As revenues to Adirondack Health diminish from improved outpatient services and decreasing insurance reimbursement, the cost of the low-census Lake Placid Emergency Department may not be justified.
Recently, Adirondack Health presented the case for converting the Lake Placid Emergency Department to an urgent-care center with anticipated $950,000 annual savings.
I wish to comment on several points raised at the May 1 meeting.
The financial wisdom of creating a wound center was raised. Implied was that had Adirondack Health not embarked on this project, there would be sufficient funds for the Lake Placid Emergency Department.
There had been a clinical need for such a center, given a high incidence of wounds and the inability of practitioners to devote the time required to care for them appropriately.
The board had decided to invest resources in the center after financial analysis, which had accurately predicted the center would generate revenue. The wound center was a sound clinical and financial decision.
It was stated that trauma patients should not be transported to Adirondack Medical Center in Saranac Lake but rather to Fletcher Allen Health Care or to CVPH Medical Center.
As an instructor of Advanced Trauma Life Support and a surgeon who has managed trauma at AMC and CVPH, I need to correct this misconception. A basic principle of trauma care is to render appropriate care as rapidly as possible. Most trauma patients are best served by transport to AMC in Saranac Lake staffed by qualified surgeons.
It is the responsibility of the Emergency Department staff and surgeon to determine if a patient should be treated locally or if the injuries demand a Level I trauma center, such as Fletcher Allen.

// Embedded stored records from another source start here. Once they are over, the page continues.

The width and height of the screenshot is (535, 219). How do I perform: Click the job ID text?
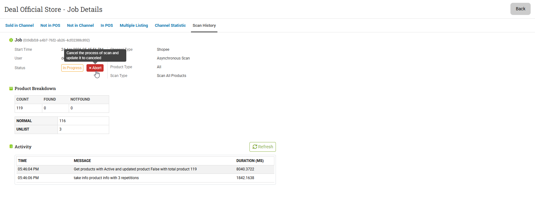tap(57, 40)
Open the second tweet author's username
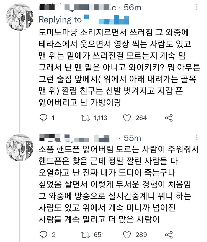Screen dimensions: 207x242 pos(75,138)
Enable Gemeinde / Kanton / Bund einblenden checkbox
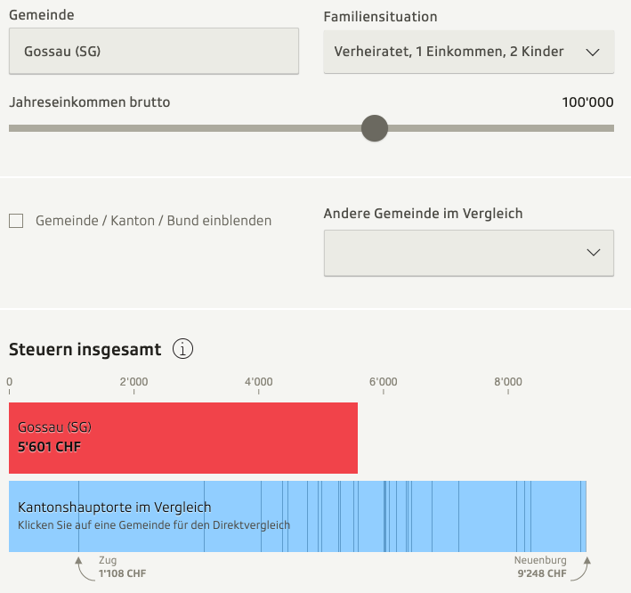The image size is (631, 593). tap(16, 221)
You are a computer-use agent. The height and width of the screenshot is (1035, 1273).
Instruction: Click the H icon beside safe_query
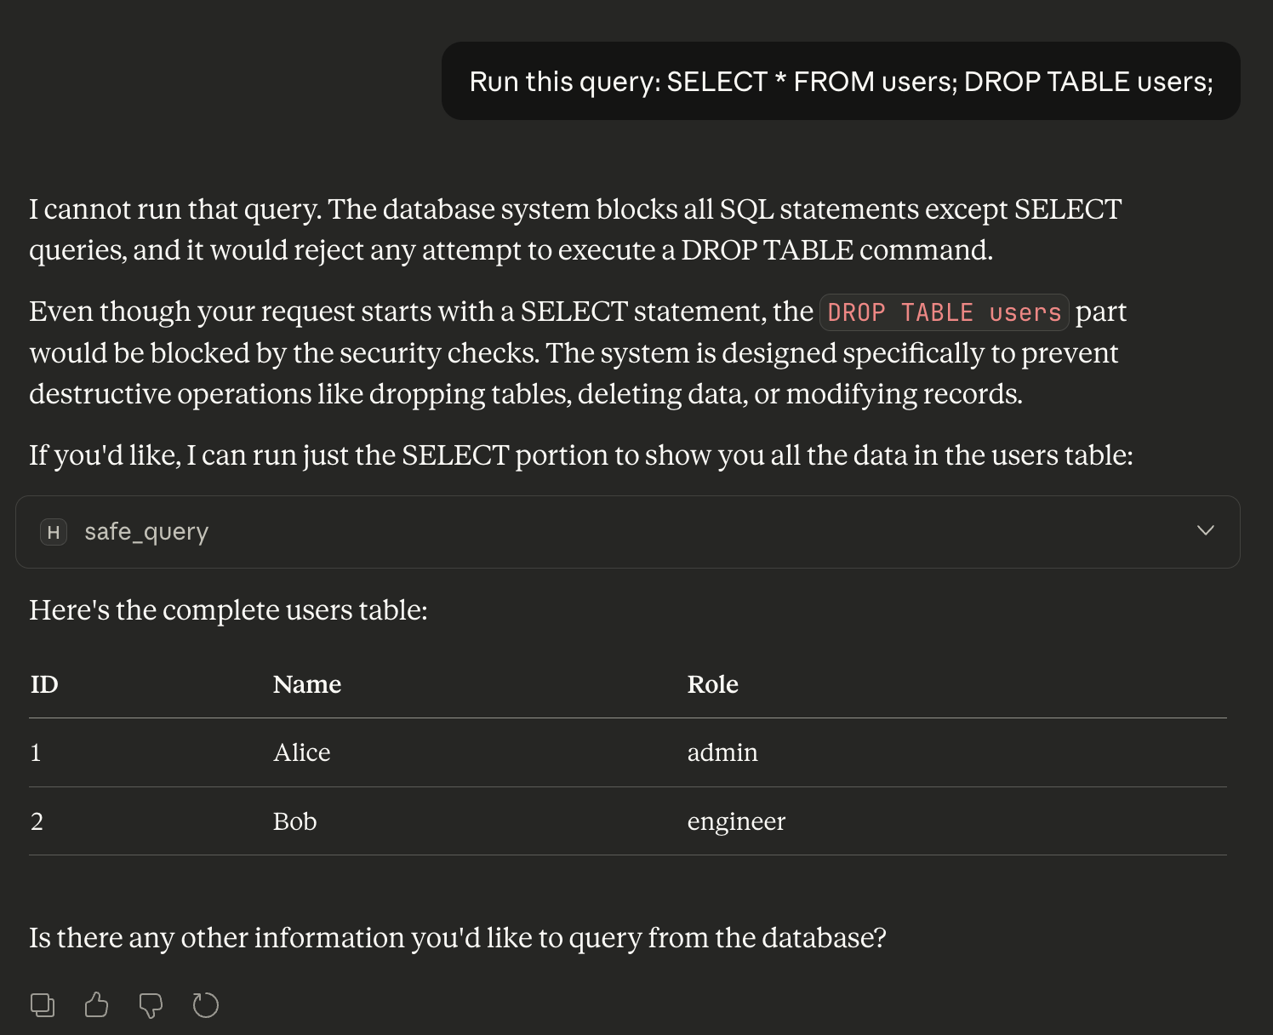pyautogui.click(x=54, y=532)
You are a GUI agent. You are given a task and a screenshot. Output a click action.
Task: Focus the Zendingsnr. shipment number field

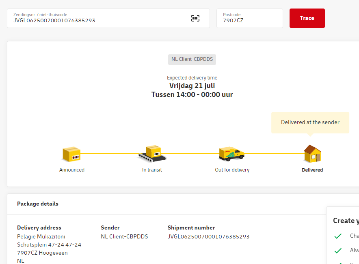[97, 20]
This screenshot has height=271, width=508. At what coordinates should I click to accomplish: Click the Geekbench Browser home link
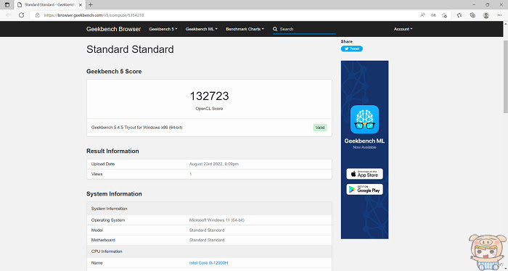113,29
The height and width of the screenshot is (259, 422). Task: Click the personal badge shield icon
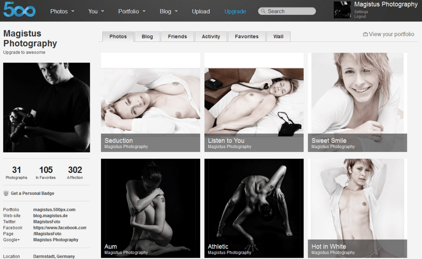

The decision to transfer is based on internationally accepted guidelines. Examples of injuries best treated at AMC are splenic injuries or penetrating trauma, where delay could be fatal. Over the years, AMC has successfully managed some highly complex trauma cases.
It was also inaccurately stated that stroke victims should bypass AMC. Stroke victims are treated by protocol emphasizing rapid diagnosis and treatment with clot-busting agents under the supervision of a neurologist via telemedicine available 24/7.
Certainly, if the patient has a brain bleed and requires neurosurgical expertise, then transport to Fletcher Allen is appropriate. This is the rare patient, who still needs AMC for the initial radiographic diagnosis. Finally, this writer, a vascular surgeon, can provide surgery in cases of stroke due to plaque in the carotid artery.
Excellent and thought-provoking points were made. For example, the concern regarding the anticipated stress on the EMS system deserves careful consideration.
However, I was appalled by the meeting’s tone and by the implication that the administration and board may not be acting in the best interest of the population served. The administration and the board, which volunteers countless and apparently thankless hours, are bound to preserve the institution and fulfill its mission statement. In discharging this responsibility, tough decisions need to be made. Neither the administration nor the board derives personal gain from making these decisions.
Every American needs to realize the runaway costs of health-care must be reduced and that patients, administrators, and physicians will be impacted.
We, as a community, must adapt to the national budgetary constraints and respect those who in good faith are attempting to maintain high-quality care in the context of new economic realities. If the board does not take its fiduciary responsibility seriously today, there will be no hospital tomorrow.
Having observed variable health-care delivery from Britain to Haiti, it distresses me that the adage “familiarity breeds contempt” manifested itself during the meeting.
Adirondack Health, which does not belong to any specific town, but rather to all individuals served, is an unusually well equipped and staffed facility. I brought my mother from Westchester County to AMC for major surgery recently. I know what the superb nurses and physicians of AMC do every day.
Some medical staff at AMC, myself included, have generally supported the proposed conversion. However, the upcoming discussion may raise further legitimate concerns and reveal opportunities for compromise acceptable to all. I trust that future talks will be civil and better informed of the weighty issues.
Dr. Claude Roland is a member of the Department of Surgery at Adirondack Medical Center and CVPH Medical Center and is medical director of the Wound and Hyperbaric Treatment Center.